OK, so what options do I have other than cooking down frozen peach slices or using real peaches. Has anyone tried pure peach extracts or syrups? Canned cling peaches?

Thanks,
-Tom


----------



## winemaker_3352 (Sep 21, 2011)

They make a sliced harvest peach - canned - I have always wondered how that would work.

They taste good - but would be too expensive to buy enough to make a 5-6 gallon batch. But if you were buying to sweeten or add flavor - it might do well and cost should not be too $$$.


----------



## TomMonger (Sep 21, 2011)

Jon,

I bought 3 cans of peaches in real juice (no syrup), pureed them, and put them in. Wow... very tasty!
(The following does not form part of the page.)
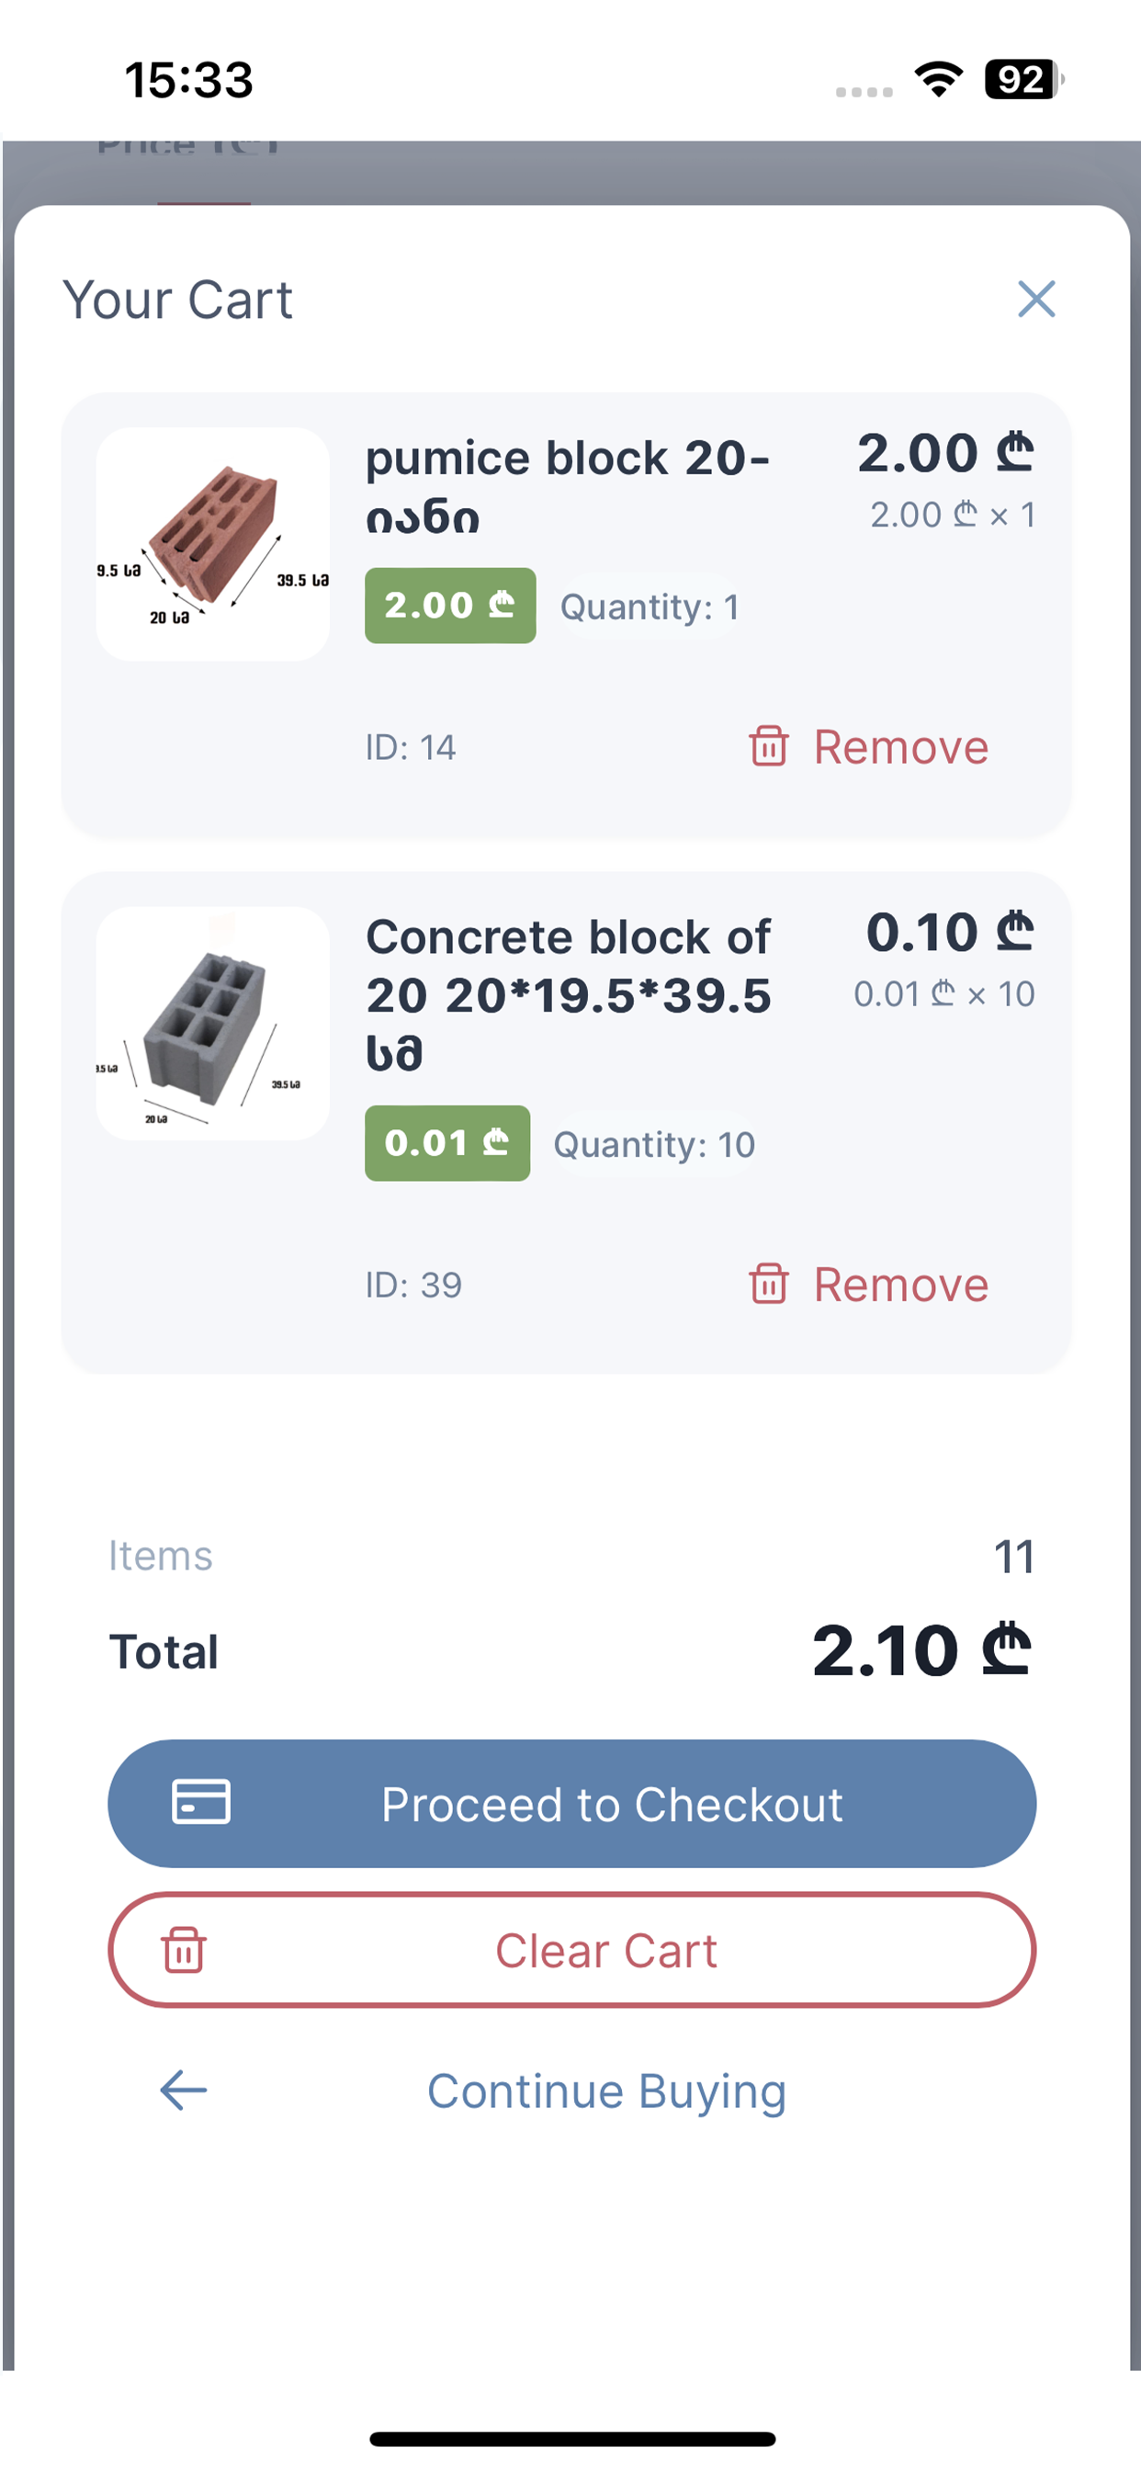The width and height of the screenshot is (1141, 2470).
Task: Tap battery indicator showing 92
Action: (1024, 79)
Now I hope my Pee clears well. Looks good so far!


----------



## winemaker_3352 (Sep 21, 2011)

Good deal - let us know how it turns out!


----------



## rob (Sep 21, 2011)

can you explain how you pureed them?


----------



## TomMonger (Sep 22, 2011)

rob said:


> can you explain how you pureed them?



Rob,

I drained off the juice and used a hand-held 'stick' mixer to pureè them right in the can.


----------



## OldCanalBrewing (Nov 9, 2011)

I used 3lbs frozen pureed peaches in the intial steps. No taste. Then I did an FPAC using 5lbs frozen peaches/pectic/sugar. Still no taste. Went with 15 drops peach extract. BINGO!!!! Slight, but not overpowering peach notes. 

All in all, alot of sediment was on bottoms of all 3 rackings from the peach. So I lost quite many bottles from that. Just go with extract on the peach.


----------